7. Reference materials (Driver/library)
Some drivers and libraries are hardware dependent and may not work with specific version combinations. It is not fully guaranteed to work by following the description below.
7.1. How to check versions
Please refer to Recommended system requirements to confirm if the version of driver/library are supported.
Docker
$ docker version
->If it fails,
(1) start docker.
$ service docker start
(2) install the supported version, if you have the one with different version.
docker-compose
$ docker-compose --version
->If it fails,
$ systemctl enable docker
Nvidia-driver
$ nvidia-smi
->GPU card of your MANUFACIA server may not be supported by the recommended CUDA version.
CUDA
$ ls -l /usr/local | grep cuda
nvidia-docker
$ nvidia-docker -v
If the versions of drivers or libraries that are installed are not as same as the supported environment, uninstall them first and then install the version recommended.
7.2. How to uninstall
CUDA
$ sudo apt purge cuda*
$ sudo apt purge nvidia-cuda-*
$ sudo apt purge libcuda*
$ sudo apt autoremove
$ reboot
Docker
$ sudo yum remove docker-ce
$ sudo apt-get remove docker docker-engine docker.io containerd runc
$ sudo rm -rf /var/lib/docker
$ sudo apt autoremove
Docker Compose
$ sudo rm /usr/local/bin/docker-compose
Nvidia-Driver
$ sudo apt-get purge nvidia-*
$ sudo apt-get purge libnvidia*
7.3. How to install
7.3.2. Install CUDA and Nvidia-Driver
To use MANUFACIA GPU version in a server with GPU board, both CUDA and Nvidia-Driver should be installed in the server. In the following it is described how to install with necessary shell commands.

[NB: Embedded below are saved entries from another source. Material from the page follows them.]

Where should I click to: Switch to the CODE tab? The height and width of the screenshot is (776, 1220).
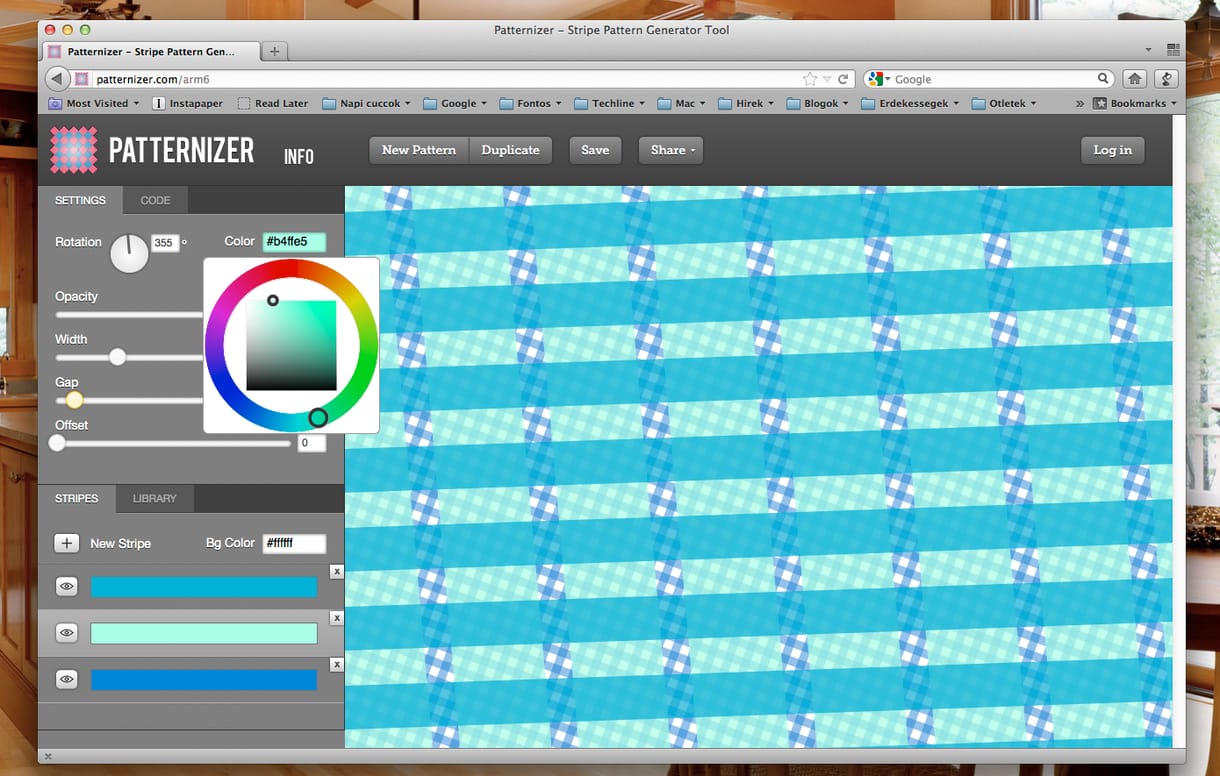[155, 200]
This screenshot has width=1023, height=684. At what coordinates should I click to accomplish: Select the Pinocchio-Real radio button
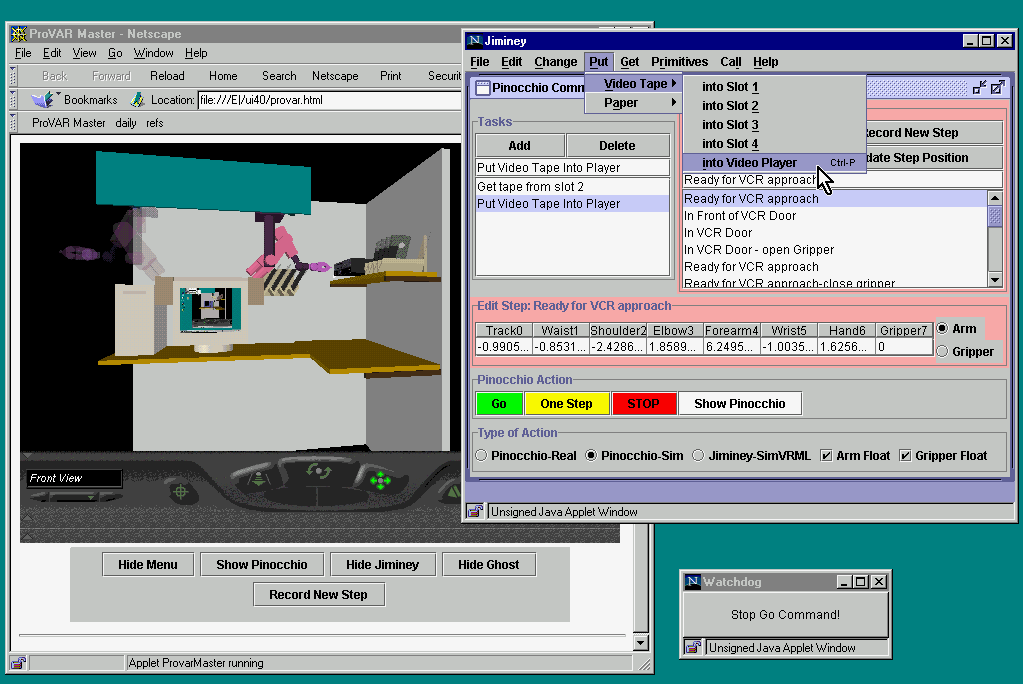481,456
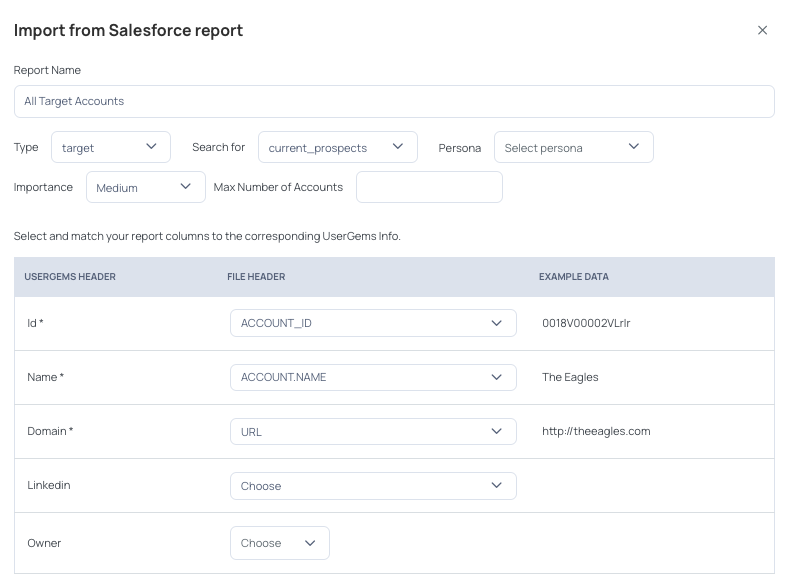Image resolution: width=786 pixels, height=581 pixels.
Task: Click chevron arrow of Owner row selector
Action: coord(310,543)
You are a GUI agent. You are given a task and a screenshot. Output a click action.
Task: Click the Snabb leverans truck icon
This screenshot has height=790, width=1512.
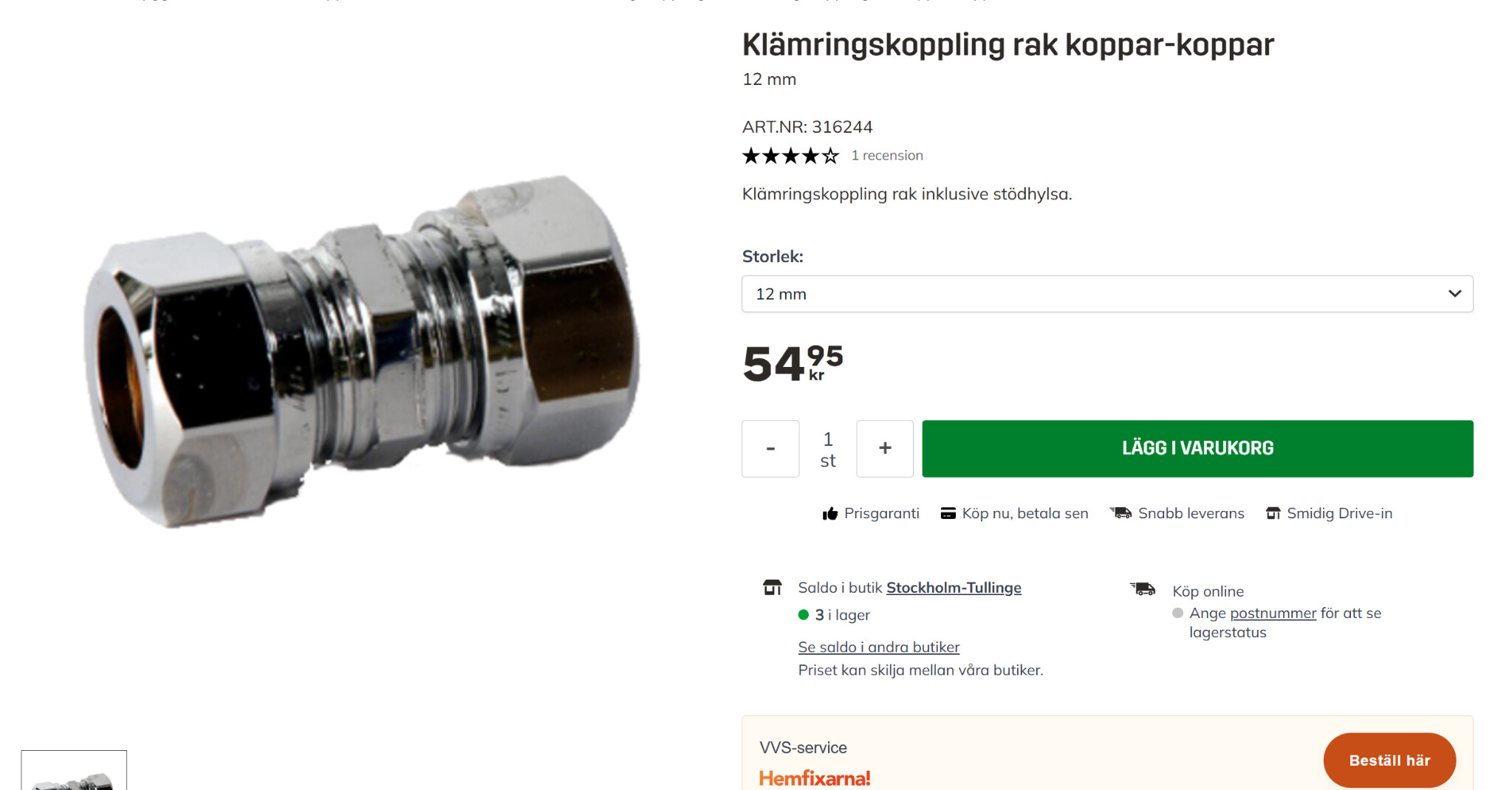click(x=1121, y=513)
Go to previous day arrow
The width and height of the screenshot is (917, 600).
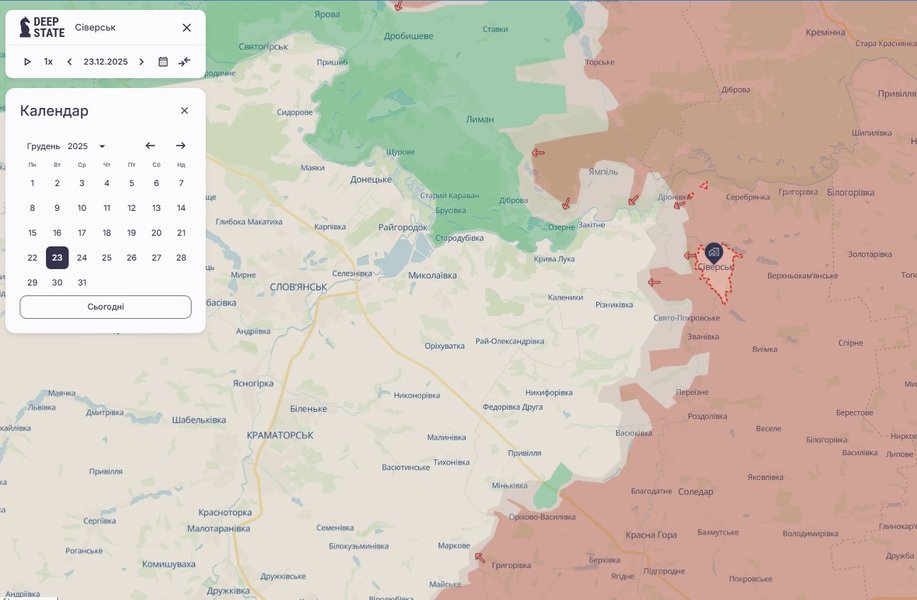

7.3.2.1. Updating MANUFACIA from v2.0/v2.1/v2.1.2
CUDA10.x should have been already installed. Please use following command to resolve library dependency.
# sudo apt-get purge nvidia-*
# sudo apt-get purge cuda-*
7.3.2.2. Find available drivers for the server with GPU board
The following command will show the list of available drivers.
# ubuntu-drivers devices
If the command ubuntu-drivers was not found, please install it by calling the following command. Examples of the list.
# apt install ubuntu-drivers-common
Examples of the list from the command ubuntu-drivers devices
vendor: NVIDIA Corporation
driver: nvidia-driver-460-third-party free recommended
driver: nvidia-driver-415-third-party free
7.3.2.3. Install Nvidia-Driver
The following command will install the requested Nvidia driver into the server.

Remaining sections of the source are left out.